■ EXERCISE PROMPT: Locate each line in the material that contains the word "will", then copy those lines out in full.

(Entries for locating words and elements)
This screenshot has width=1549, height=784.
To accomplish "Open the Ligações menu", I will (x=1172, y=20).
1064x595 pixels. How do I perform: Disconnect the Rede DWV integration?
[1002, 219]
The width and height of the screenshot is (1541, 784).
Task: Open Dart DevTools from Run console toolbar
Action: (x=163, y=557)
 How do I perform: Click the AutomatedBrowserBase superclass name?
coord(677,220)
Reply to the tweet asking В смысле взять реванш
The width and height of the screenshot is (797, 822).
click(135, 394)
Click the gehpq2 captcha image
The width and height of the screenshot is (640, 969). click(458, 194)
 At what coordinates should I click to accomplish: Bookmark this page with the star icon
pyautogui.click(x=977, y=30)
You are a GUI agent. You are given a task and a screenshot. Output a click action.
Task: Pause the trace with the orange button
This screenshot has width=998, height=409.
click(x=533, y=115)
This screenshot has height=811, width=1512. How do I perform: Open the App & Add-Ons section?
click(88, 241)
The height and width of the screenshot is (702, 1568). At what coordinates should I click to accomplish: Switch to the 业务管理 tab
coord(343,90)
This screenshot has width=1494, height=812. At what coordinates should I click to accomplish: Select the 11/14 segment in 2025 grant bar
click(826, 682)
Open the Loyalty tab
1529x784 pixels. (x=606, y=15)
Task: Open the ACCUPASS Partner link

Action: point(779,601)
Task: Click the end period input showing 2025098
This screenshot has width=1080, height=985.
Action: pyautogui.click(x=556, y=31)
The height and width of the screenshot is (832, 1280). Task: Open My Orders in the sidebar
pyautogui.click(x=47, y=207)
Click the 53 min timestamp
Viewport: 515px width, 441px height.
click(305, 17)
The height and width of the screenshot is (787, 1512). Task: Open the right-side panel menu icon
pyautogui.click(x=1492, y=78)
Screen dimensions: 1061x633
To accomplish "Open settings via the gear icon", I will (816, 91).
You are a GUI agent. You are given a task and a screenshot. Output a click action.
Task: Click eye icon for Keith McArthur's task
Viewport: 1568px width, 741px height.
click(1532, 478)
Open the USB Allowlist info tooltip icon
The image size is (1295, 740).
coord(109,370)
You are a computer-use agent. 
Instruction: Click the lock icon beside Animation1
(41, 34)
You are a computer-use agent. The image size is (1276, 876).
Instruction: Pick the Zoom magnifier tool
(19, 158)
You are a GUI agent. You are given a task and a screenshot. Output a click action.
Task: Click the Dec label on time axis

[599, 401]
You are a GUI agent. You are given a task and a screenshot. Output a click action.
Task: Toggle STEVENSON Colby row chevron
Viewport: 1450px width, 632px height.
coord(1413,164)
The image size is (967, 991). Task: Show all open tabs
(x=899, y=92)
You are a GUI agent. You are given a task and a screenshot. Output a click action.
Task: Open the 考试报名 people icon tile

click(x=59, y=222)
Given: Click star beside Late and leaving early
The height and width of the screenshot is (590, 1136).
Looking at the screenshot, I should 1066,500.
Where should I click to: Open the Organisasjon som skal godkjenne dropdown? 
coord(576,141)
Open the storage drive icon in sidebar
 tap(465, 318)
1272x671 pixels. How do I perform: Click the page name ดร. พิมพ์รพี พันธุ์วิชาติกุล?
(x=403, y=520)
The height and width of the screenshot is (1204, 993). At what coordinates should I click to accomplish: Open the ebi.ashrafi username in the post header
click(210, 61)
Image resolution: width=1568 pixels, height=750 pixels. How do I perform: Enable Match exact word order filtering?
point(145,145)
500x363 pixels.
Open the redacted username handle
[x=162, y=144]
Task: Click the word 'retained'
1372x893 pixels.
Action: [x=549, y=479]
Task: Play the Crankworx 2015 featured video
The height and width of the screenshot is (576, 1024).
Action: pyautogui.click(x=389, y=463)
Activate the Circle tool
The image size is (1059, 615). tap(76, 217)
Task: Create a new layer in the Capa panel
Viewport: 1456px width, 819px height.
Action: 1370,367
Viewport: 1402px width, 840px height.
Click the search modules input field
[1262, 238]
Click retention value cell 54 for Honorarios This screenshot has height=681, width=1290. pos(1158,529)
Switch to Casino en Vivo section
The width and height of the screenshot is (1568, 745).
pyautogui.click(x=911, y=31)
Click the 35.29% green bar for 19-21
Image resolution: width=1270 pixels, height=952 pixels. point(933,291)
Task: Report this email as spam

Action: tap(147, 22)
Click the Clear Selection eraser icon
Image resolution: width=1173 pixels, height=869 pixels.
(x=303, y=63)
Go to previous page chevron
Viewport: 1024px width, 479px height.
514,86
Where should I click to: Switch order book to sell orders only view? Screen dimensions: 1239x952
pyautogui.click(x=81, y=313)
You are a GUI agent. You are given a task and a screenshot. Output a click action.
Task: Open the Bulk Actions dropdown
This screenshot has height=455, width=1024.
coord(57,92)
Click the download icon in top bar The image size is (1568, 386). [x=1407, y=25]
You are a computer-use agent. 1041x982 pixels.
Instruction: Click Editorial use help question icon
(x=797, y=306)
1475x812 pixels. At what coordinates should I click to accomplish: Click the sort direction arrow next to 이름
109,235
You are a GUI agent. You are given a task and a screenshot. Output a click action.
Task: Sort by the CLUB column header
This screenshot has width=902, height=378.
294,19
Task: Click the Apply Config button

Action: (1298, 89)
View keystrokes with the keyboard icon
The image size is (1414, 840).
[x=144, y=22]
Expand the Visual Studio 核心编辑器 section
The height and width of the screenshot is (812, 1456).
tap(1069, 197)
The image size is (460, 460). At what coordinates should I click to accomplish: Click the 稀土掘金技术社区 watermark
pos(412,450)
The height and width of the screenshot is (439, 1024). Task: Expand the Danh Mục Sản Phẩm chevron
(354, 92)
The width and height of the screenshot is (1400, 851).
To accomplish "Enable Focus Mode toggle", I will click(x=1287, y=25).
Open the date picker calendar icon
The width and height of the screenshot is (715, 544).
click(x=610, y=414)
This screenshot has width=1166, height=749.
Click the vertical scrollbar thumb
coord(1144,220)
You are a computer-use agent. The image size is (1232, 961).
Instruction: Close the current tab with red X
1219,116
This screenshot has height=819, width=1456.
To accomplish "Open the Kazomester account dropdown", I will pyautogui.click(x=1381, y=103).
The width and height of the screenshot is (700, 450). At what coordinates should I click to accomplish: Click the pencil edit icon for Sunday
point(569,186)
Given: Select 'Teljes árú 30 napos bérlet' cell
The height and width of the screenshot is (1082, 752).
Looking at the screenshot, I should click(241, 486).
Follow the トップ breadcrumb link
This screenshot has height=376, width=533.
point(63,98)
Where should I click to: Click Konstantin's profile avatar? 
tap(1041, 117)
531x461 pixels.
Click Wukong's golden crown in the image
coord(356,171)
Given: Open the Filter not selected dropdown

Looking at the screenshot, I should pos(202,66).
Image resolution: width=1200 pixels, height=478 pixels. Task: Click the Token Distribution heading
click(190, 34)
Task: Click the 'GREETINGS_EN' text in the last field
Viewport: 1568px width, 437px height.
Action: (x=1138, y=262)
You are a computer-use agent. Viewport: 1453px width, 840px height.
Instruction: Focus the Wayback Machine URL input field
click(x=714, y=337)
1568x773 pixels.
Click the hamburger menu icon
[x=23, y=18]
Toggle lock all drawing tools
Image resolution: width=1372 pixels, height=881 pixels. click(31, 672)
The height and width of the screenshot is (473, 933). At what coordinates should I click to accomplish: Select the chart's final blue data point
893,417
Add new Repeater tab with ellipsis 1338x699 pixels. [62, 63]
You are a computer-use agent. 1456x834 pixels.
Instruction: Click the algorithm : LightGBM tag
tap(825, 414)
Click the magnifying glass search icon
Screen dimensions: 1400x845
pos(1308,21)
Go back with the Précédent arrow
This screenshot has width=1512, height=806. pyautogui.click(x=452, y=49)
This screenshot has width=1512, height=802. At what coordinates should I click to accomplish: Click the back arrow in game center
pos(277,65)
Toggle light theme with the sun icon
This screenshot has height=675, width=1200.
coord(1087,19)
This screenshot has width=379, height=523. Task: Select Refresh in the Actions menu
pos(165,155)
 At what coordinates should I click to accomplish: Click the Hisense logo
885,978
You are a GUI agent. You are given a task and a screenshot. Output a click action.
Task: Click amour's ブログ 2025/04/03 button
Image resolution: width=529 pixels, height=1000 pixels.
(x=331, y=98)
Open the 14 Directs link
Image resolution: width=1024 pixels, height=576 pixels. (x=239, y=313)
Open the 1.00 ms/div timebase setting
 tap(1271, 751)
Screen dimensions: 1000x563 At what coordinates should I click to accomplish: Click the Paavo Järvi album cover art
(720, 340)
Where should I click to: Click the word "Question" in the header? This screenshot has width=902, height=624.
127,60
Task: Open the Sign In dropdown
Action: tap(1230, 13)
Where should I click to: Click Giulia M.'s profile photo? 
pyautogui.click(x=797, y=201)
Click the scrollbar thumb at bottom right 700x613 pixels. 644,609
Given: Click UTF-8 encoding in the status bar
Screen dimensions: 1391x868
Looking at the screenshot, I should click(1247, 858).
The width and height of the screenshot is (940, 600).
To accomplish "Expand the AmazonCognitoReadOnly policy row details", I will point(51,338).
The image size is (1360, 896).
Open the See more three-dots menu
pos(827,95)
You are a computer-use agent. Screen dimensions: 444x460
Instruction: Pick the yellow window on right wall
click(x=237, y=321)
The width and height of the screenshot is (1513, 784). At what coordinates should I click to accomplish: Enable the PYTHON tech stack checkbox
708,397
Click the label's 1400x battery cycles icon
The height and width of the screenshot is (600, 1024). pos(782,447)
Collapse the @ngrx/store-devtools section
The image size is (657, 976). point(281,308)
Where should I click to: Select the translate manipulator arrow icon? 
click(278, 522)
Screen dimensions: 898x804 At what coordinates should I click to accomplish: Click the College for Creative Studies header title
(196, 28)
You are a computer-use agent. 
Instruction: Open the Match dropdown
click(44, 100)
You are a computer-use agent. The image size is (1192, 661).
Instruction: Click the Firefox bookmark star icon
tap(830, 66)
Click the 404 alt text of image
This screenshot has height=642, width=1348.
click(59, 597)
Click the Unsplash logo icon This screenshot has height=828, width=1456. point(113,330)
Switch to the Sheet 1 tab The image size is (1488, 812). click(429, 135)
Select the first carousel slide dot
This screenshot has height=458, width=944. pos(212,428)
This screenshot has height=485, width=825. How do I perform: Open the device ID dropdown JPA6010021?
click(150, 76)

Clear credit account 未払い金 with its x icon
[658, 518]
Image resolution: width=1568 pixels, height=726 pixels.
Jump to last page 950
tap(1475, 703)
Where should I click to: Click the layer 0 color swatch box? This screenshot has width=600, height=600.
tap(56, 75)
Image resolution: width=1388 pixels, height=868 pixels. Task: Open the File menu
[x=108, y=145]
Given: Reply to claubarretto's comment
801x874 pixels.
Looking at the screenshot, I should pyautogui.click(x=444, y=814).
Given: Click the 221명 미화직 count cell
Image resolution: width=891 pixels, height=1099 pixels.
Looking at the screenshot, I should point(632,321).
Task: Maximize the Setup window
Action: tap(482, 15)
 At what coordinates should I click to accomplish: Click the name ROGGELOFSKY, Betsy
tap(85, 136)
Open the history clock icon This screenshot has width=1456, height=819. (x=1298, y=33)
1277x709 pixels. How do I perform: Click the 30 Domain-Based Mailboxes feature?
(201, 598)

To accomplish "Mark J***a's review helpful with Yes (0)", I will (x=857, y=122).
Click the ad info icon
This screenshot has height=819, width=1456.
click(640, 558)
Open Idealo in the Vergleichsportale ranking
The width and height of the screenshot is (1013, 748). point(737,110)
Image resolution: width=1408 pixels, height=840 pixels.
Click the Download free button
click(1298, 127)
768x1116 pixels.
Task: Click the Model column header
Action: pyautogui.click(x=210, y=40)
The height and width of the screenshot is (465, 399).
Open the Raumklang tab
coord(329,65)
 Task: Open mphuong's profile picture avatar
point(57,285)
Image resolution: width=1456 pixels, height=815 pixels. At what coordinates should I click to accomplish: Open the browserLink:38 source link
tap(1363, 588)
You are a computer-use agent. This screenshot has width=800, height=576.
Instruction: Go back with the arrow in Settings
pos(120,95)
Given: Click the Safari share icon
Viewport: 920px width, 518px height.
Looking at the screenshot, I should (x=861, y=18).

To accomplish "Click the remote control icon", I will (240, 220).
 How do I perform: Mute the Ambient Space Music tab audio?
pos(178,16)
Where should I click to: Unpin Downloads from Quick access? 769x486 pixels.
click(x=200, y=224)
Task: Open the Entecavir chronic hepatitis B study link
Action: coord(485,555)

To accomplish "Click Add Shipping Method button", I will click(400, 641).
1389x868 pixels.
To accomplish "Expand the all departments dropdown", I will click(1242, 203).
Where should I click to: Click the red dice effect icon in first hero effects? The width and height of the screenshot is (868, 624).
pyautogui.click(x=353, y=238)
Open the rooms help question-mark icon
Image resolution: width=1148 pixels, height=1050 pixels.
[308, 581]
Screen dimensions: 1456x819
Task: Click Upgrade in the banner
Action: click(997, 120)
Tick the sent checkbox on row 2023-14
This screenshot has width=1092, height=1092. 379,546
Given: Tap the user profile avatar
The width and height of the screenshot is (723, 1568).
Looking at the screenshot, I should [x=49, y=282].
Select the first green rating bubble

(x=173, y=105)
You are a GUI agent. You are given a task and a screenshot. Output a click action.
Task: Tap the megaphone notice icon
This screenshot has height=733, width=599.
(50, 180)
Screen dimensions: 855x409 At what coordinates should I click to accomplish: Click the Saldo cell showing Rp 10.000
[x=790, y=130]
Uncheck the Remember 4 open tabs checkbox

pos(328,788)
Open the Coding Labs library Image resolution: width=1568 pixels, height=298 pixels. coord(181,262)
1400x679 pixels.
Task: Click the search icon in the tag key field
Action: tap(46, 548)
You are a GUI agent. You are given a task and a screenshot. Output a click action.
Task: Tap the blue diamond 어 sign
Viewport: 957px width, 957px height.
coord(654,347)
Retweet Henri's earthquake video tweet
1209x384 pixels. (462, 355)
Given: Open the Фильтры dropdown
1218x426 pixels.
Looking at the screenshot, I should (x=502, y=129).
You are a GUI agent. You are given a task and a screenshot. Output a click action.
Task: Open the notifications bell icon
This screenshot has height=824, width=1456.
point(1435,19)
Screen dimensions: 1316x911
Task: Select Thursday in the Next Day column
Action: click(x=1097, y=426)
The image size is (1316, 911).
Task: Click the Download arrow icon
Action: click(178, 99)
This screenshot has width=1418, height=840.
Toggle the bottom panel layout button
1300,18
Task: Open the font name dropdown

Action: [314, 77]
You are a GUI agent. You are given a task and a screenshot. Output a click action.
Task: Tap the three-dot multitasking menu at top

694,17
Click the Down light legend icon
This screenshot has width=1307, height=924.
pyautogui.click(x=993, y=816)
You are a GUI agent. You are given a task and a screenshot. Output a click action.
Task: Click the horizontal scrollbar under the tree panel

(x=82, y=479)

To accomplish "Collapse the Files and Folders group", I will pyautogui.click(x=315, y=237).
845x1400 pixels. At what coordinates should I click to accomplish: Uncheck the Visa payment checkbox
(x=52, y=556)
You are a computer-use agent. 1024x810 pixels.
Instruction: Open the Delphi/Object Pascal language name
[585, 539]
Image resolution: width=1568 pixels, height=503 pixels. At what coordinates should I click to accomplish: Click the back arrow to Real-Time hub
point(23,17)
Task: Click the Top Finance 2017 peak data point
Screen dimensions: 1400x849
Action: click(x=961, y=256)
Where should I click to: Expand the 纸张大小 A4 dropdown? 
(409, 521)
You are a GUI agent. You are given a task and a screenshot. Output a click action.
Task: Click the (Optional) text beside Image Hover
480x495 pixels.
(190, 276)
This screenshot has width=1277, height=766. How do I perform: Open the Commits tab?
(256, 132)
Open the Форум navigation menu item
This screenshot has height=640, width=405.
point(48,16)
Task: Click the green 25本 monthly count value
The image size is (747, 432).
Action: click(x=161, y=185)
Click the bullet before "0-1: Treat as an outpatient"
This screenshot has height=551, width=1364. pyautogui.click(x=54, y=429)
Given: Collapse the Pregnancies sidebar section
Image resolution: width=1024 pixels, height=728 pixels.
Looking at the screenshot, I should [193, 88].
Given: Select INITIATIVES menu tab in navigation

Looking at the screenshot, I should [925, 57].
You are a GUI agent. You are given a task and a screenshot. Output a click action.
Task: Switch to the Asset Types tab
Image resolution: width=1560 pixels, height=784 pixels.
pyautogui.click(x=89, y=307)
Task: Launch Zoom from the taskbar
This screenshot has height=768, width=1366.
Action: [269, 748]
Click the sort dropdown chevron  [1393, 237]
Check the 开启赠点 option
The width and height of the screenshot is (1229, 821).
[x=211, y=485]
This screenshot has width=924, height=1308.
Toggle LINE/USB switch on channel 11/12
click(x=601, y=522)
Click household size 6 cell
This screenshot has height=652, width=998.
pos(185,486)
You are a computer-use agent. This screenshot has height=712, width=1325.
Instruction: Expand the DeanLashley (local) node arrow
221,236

■ RESPONSE TO THIS EXERCISE:
To accomplish "Open the Ligações menu", I will (x=1172, y=20).
To accomplish "Open settings via the gear icon", I will (816, 91).
To accomplish "Enable Focus Mode toggle", I will click(x=1287, y=25).
To accomplish "Open the Kazomester account dropdown", I will pyautogui.click(x=1381, y=103).
To accomplish "Expand the AmazonCognitoReadOnly policy row details", I will point(51,338).
To accomplish "Mark J***a's review helpful with Yes (0)", I will (x=857, y=122).
To accomplish "Click the remote control icon", I will (240, 220).
To accomplish "Click Add Shipping Method button", I will click(400, 641).
To accomplish "Expand the all departments dropdown", I will click(1242, 203).
To accomplish "Collapse the Files and Folders group", I will pyautogui.click(x=315, y=237).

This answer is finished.